** TASK **
Please give the data again exactly, with no line dropped.

** MATERIALS PROVIDED **
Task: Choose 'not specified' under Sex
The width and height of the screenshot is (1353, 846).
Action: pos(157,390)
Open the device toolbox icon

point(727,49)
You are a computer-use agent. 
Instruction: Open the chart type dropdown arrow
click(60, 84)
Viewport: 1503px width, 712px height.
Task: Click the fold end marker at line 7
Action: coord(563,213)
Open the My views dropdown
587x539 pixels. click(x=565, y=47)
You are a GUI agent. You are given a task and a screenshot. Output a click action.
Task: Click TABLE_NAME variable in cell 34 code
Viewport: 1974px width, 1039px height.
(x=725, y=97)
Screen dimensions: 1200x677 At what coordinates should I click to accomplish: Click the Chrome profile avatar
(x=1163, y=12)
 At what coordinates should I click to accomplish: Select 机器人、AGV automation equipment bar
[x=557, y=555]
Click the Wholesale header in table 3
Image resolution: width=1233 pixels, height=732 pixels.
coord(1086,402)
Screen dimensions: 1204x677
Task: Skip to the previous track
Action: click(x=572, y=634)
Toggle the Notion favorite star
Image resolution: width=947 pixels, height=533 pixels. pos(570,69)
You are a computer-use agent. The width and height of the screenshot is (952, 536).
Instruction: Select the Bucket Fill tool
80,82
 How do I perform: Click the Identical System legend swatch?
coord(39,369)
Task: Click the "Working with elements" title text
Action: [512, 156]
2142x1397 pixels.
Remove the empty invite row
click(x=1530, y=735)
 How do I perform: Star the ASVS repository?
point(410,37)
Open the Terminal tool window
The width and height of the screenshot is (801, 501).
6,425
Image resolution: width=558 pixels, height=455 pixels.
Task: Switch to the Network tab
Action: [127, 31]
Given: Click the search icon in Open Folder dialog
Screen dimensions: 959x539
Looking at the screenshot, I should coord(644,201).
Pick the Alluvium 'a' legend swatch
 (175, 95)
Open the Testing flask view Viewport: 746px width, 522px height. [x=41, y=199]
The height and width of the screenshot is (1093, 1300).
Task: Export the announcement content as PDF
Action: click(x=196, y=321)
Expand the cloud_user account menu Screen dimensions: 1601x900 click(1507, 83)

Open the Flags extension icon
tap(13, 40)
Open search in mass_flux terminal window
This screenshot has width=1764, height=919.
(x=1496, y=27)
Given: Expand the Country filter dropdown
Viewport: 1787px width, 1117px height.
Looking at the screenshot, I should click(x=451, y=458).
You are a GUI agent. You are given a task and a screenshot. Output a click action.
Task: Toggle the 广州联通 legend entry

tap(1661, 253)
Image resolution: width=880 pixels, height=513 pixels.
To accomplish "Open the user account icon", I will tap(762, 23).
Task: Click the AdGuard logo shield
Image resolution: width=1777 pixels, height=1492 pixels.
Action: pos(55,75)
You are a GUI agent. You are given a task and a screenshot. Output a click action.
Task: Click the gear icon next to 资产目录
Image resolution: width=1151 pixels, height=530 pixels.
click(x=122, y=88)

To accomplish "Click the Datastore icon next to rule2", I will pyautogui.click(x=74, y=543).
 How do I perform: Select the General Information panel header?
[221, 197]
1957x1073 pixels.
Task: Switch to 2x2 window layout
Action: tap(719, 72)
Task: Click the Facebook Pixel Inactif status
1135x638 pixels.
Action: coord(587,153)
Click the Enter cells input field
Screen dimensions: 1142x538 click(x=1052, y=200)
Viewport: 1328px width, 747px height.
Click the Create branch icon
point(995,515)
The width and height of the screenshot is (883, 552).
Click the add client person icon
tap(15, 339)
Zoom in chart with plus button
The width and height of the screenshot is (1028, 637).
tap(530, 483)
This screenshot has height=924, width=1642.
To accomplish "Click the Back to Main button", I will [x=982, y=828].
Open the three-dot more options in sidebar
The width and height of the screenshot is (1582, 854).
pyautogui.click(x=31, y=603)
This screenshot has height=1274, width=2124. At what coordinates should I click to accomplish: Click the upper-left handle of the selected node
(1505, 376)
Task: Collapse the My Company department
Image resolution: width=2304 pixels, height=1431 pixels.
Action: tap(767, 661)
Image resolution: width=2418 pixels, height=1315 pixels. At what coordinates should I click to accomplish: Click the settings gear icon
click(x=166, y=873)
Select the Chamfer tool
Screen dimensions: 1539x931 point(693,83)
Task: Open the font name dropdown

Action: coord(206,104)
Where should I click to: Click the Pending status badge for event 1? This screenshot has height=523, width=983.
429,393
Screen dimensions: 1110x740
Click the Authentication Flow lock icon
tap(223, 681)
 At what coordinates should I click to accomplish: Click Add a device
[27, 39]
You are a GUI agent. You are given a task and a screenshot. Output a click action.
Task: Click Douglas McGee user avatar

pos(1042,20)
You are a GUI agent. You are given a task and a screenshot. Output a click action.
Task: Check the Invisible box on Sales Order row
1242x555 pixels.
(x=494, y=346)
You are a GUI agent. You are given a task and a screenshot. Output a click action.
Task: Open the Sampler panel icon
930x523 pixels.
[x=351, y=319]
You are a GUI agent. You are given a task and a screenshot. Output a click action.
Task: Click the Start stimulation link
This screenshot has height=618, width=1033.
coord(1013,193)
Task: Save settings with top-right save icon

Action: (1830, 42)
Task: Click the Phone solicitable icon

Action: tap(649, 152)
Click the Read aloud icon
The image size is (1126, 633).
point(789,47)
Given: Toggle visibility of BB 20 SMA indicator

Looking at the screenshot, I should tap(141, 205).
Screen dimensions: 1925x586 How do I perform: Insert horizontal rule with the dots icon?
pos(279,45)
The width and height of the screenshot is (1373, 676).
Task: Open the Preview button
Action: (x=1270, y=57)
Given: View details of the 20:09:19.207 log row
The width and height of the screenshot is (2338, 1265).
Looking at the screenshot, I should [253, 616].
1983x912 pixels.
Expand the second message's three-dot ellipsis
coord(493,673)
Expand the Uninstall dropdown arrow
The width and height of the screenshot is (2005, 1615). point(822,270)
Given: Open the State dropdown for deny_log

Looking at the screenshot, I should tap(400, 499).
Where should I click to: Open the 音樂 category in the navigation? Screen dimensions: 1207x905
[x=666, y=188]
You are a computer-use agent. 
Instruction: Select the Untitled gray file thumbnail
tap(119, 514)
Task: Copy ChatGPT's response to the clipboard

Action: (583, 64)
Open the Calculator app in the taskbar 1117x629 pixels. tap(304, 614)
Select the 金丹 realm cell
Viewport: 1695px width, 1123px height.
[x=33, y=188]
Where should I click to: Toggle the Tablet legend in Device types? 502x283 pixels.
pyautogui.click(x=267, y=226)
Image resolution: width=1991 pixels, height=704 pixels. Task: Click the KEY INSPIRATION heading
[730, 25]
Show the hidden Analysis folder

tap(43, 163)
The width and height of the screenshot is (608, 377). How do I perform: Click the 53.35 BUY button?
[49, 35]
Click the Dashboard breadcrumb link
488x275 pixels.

** RESPONSE **
Task: Choose 'not specified' under Sex
The width and height of the screenshot is (1353, 846).
Action: pos(157,390)
Open the device toolbox icon

point(727,49)
You are a computer-use agent. 
Instruction: Open the chart type dropdown arrow
click(60, 84)
Viewport: 1503px width, 712px height.
Task: Click the fold end marker at line 7
Action: coord(563,213)
Open the My views dropdown
587x539 pixels. click(x=565, y=47)
You are a GUI agent. You are given a task and a screenshot. Output a click action.
Task: Click TABLE_NAME variable in cell 34 code
Viewport: 1974px width, 1039px height.
(x=725, y=97)
Screen dimensions: 1200x677 At what coordinates should I click to accomplish: Click the Chrome profile avatar
(x=1163, y=12)
 At what coordinates should I click to accomplish: Select 机器人、AGV automation equipment bar
[x=557, y=555]
Click the Wholesale header in table 3
Image resolution: width=1233 pixels, height=732 pixels.
coord(1086,402)
Screen dimensions: 1204x677
Task: Skip to the previous track
Action: click(x=572, y=634)
Toggle the Notion favorite star
Image resolution: width=947 pixels, height=533 pixels. pos(570,69)
You are a computer-use agent. The width and height of the screenshot is (952, 536).
Instruction: Select the Bucket Fill tool
80,82
 How do I perform: Click the Identical System legend swatch?
coord(39,369)
Task: Click the "Working with elements" title text
Action: [512, 156]
2142x1397 pixels.
Remove the empty invite row
click(x=1530, y=735)
 How do I perform: Star the ASVS repository?
point(410,37)
Open the Terminal tool window
The width and height of the screenshot is (801, 501).
6,425
Image resolution: width=558 pixels, height=455 pixels.
Task: Switch to the Network tab
Action: [127, 31]
Given: Click the search icon in Open Folder dialog
Screen dimensions: 959x539
Looking at the screenshot, I should coord(644,201).
Pick the Alluvium 'a' legend swatch
 (175, 95)
Open the Testing flask view Viewport: 746px width, 522px height. [x=41, y=199]
The height and width of the screenshot is (1093, 1300).
Task: Export the announcement content as PDF
Action: click(x=196, y=321)
Expand the cloud_user account menu Screen dimensions: 1601x900 click(1507, 83)

Open the Flags extension icon
tap(13, 40)
Open search in mass_flux terminal window
This screenshot has width=1764, height=919.
(x=1496, y=27)
Given: Expand the Country filter dropdown
Viewport: 1787px width, 1117px height.
Looking at the screenshot, I should click(x=451, y=458).
You are a GUI agent. You are given a task and a screenshot. Output a click action.
Task: Toggle the 广州联通 legend entry

tap(1661, 253)
Image resolution: width=880 pixels, height=513 pixels.
To accomplish "Open the user account icon", I will tap(762, 23).
Task: Click the AdGuard logo shield
Image resolution: width=1777 pixels, height=1492 pixels.
Action: pos(55,75)
You are a GUI agent. You are given a task and a screenshot. Output a click action.
Task: Click the gear icon next to 资产目录
Image resolution: width=1151 pixels, height=530 pixels.
click(x=122, y=88)

To accomplish "Click the Datastore icon next to rule2", I will pyautogui.click(x=74, y=543).
 How do I perform: Select the General Information panel header?
[221, 197]
1957x1073 pixels.
Task: Switch to 2x2 window layout
Action: tap(719, 72)
Task: Click the Facebook Pixel Inactif status
1135x638 pixels.
Action: coord(587,153)
Click the Enter cells input field
Screen dimensions: 1142x538 click(x=1052, y=200)
Viewport: 1328px width, 747px height.
Click the Create branch icon
point(995,515)
The width and height of the screenshot is (883, 552).
Click the add client person icon
tap(15, 339)
Zoom in chart with plus button
The width and height of the screenshot is (1028, 637).
tap(530, 483)
This screenshot has height=924, width=1642.
To accomplish "Click the Back to Main button", I will [x=982, y=828].
Open the three-dot more options in sidebar
The width and height of the screenshot is (1582, 854).
pyautogui.click(x=31, y=603)
This screenshot has height=1274, width=2124. At what coordinates should I click to accomplish: Click the upper-left handle of the selected node
(1505, 376)
Task: Collapse the My Company department
Image resolution: width=2304 pixels, height=1431 pixels.
Action: tap(767, 661)
Image resolution: width=2418 pixels, height=1315 pixels. At what coordinates should I click to accomplish: Click the settings gear icon
click(x=166, y=873)
Select the Chamfer tool
Screen dimensions: 1539x931 point(693,83)
Task: Open the font name dropdown

Action: coord(206,104)
Where should I click to: Click the Pending status badge for event 1? This screenshot has height=523, width=983.
429,393
Screen dimensions: 1110x740
Click the Authentication Flow lock icon
tap(223, 681)
 At what coordinates should I click to accomplish: Click Add a device
[27, 39]
You are a GUI agent. You are given a task and a screenshot. Output a click action.
Task: Click Douglas McGee user avatar

pos(1042,20)
You are a GUI agent. You are given a task and a screenshot. Output a click action.
Task: Check the Invisible box on Sales Order row
1242x555 pixels.
(x=494, y=346)
You are a GUI agent. You are given a task and a screenshot. Output a click action.
Task: Open the Sampler panel icon
930x523 pixels.
[x=351, y=319]
You are a GUI agent. You are given a task and a screenshot. Output a click action.
Task: Click the Start stimulation link
This screenshot has height=618, width=1033.
coord(1013,193)
Task: Save settings with top-right save icon

Action: (1830, 42)
Task: Click the Phone solicitable icon

Action: tap(649, 152)
Click the Read aloud icon
The image size is (1126, 633).
point(789,47)
Given: Toggle visibility of BB 20 SMA indicator

Looking at the screenshot, I should tap(141, 205).
Screen dimensions: 1925x586 How do I perform: Insert horizontal rule with the dots icon?
pos(279,45)
The width and height of the screenshot is (1373, 676).
Task: Open the Preview button
Action: (x=1270, y=57)
Given: View details of the 20:09:19.207 log row
The width and height of the screenshot is (2338, 1265).
Looking at the screenshot, I should [253, 616].
1983x912 pixels.
Expand the second message's three-dot ellipsis
coord(493,673)
Expand the Uninstall dropdown arrow
The width and height of the screenshot is (2005, 1615). point(822,270)
Given: Open the State dropdown for deny_log

Looking at the screenshot, I should tap(400, 499).
Where should I click to: Open the 音樂 category in the navigation? Screen dimensions: 1207x905
[x=666, y=188]
You are a computer-use agent. 
Instruction: Select the Untitled gray file thumbnail
tap(119, 514)
Task: Copy ChatGPT's response to the clipboard

Action: (583, 64)
Open the Calculator app in the taskbar 1117x629 pixels. tap(304, 614)
Select the 金丹 realm cell
Viewport: 1695px width, 1123px height.
[x=33, y=188]
Where should I click to: Toggle the Tablet legend in Device types? 502x283 pixels.
pyautogui.click(x=267, y=226)
Image resolution: width=1991 pixels, height=704 pixels. Task: Click the KEY INSPIRATION heading
[730, 25]
Show the hidden Analysis folder

tap(43, 163)
The width and height of the screenshot is (608, 377). How do I perform: Click the 53.35 BUY button?
[49, 35]
Click the Dashboard breadcrumb link
488x275 pixels.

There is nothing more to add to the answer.